Radon : ce que les zones à risque changent pour les acquéreurs
Depuis le 1er juillet 2018, les vendeurs et bailleurs qui proposent des biens immobiliers dans des zones à potentiel radon significatif (c’est-à-dire dans les zones 3) sont tenus d’en informer les acquéreurs ou locataires. Ces derniers doivent être bien renseignés sur l’existence de ces risques. Si l’Autorité de sûreté nucléaire (ASN) a pris la peine de présenter une nouvelle cartographie des zones à potentiel radon en France, c’est bien pour aider le public et les travailleurs à bien se protéger.
Radon : obligation du propriétaire de renseigner sur le risque d’exposition
Invisible et sans odeur, le radon n’a rien d’anodin : il figure sur la liste des cancérogènes avérés de l’Organisation mondiale de la santé. Malgré l’existence de formations spécialisées pour apprendre à se protéger, nombre de personnes ignorent encore qu’elles vivent ou travaillent dans une zone exposée. C’est pour pallier cette méconnaissance qu’une réglementation a été instaurée. Les propriétaires sont aujourd’hui tenus d’informer précisément leurs locataires et acheteurs sur le risque de radon si le bien immobilier se trouve en zone à potentiel significatif.

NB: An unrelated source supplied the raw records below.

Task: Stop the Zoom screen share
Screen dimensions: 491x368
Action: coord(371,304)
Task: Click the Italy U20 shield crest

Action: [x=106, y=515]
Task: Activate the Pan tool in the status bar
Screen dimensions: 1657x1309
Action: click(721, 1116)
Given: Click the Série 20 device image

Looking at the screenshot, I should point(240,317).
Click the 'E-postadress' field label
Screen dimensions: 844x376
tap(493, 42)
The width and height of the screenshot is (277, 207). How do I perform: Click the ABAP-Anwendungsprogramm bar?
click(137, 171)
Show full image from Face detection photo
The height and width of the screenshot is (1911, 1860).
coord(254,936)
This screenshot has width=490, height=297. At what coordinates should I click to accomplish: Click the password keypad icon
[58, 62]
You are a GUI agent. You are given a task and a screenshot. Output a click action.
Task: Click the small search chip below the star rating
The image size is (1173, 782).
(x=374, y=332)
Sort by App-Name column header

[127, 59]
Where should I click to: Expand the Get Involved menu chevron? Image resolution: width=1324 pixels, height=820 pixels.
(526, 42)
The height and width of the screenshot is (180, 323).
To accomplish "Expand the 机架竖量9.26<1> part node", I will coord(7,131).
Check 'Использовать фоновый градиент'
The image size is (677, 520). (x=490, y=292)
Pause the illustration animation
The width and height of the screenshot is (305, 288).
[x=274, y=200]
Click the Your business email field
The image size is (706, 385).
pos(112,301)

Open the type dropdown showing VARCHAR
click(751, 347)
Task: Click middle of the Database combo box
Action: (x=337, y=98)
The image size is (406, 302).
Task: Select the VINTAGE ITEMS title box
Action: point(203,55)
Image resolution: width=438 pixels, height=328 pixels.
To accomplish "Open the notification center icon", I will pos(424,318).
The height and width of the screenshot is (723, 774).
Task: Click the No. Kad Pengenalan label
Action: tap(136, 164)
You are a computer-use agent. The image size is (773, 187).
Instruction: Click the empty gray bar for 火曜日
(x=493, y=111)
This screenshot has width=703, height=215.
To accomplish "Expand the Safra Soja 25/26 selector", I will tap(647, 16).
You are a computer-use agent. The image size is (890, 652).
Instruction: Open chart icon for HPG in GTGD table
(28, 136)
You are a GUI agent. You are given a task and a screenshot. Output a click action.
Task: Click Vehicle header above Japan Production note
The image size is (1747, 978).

Un arrêté interministériel, publié le 30 juin au Journal officiel, fixe désormais la cartographie officielle sur tout le territoire français, répartissant les communes en trois catégories. Voici comment se déclinent ces zones :
- La zone 1, où le potentiel radon est considéré comme faible. Ici, la vigilance reste minimale.
- La zone 2, également à faible potentiel mais où des caractéristiques géologiques locales peuvent favoriser la migration du gaz vers l’intérieur des habitations.
- La zone 3, celle qui retient toute l’attention, correspond aux secteurs à potentiel significatif, où le risque justifie une information renforcée et des mesures de prévention adaptées.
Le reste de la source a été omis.